For the individual who feeling suicidal she said, it is very important they talk to someone who can help them. The same goes for those who are feeling bereaved became of the suicide of someone close to them. It helps to talk about that experience with others who have shared it and hear how others have learned to live with this loss. However, she says, the risks of discussing suicide in large groups of people, where there is no way of knowing how vulnerable individual audience members may be, are well documented. She claims those having regular thoughts of suicide, could be placed at increased risk through the idea that taking your life is a common and appropriate response to extreme distress. This is called 'normalising' and is something that is not well understood by those advocating for broad based awareness raising activities.

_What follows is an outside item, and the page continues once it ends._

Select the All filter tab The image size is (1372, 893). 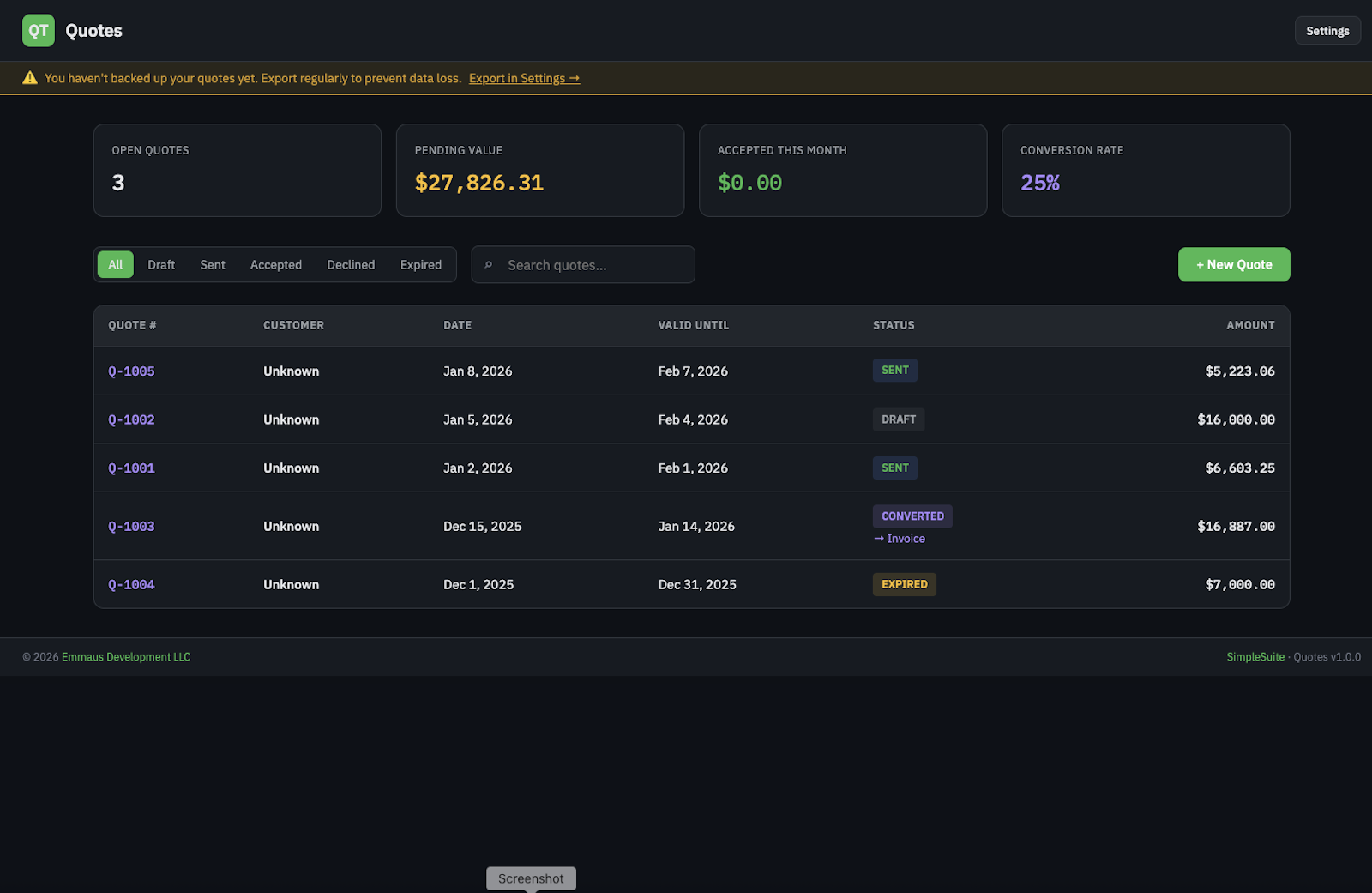pyautogui.click(x=116, y=265)
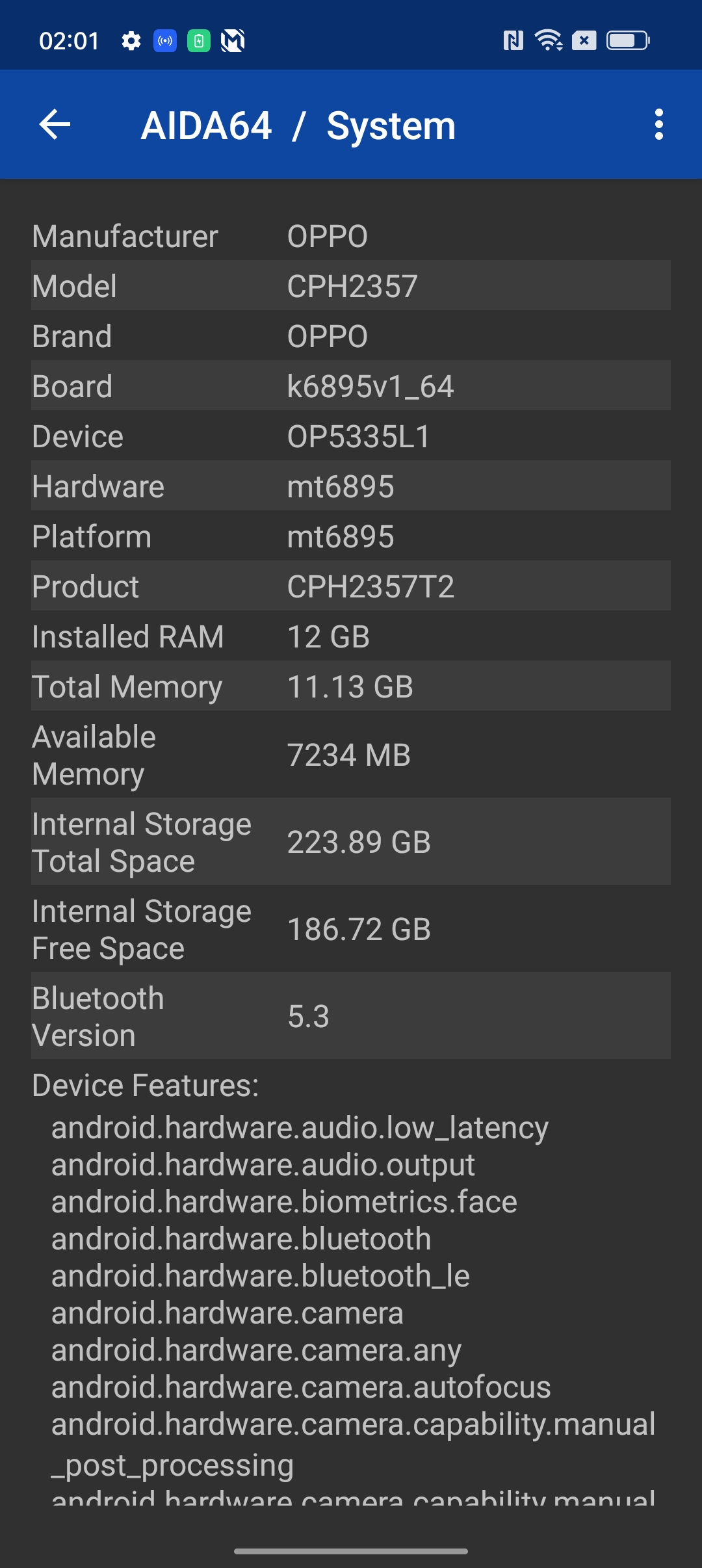Screen dimensions: 702x1568
Task: Tap the Installed RAM 12 GB row
Action: pyautogui.click(x=351, y=636)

Statham says it important for people to know that most suicides are preventable. The work of SPINZ in providing targeted suicide prevention information to a wide variety of audiences across is important. The organisation helps link people, agencies and relevant information together, for a more cohesive and supported approach to this work.

“For those who work with people at risk of suicide, having information that identifies the agreed best practice standards is crucial. it is important those who provide funding for suicide prevention programmes have information to know they are funding something that is proven to be effective. And she says, it is important those who are caring for some one who has made a suicide attempt, to have information about how best to do that.”

Who’s working on it?

Currently there eight central government agencies with a responsibility to address suicide prevention: the Ministry of Health, Ministry of Social Development,New Zealand Police, Accident Compensation Commission, The Department of Corrections, Ministry of Justice, Ministry of Education, Department of Internal Affairs.

 Te Puni Kokiri, the Ministry of Youth Development, Ministry of Women's Affairs, Pacific Island Affairs and Child Youth and Family Services also contribute under these umbrella ministries.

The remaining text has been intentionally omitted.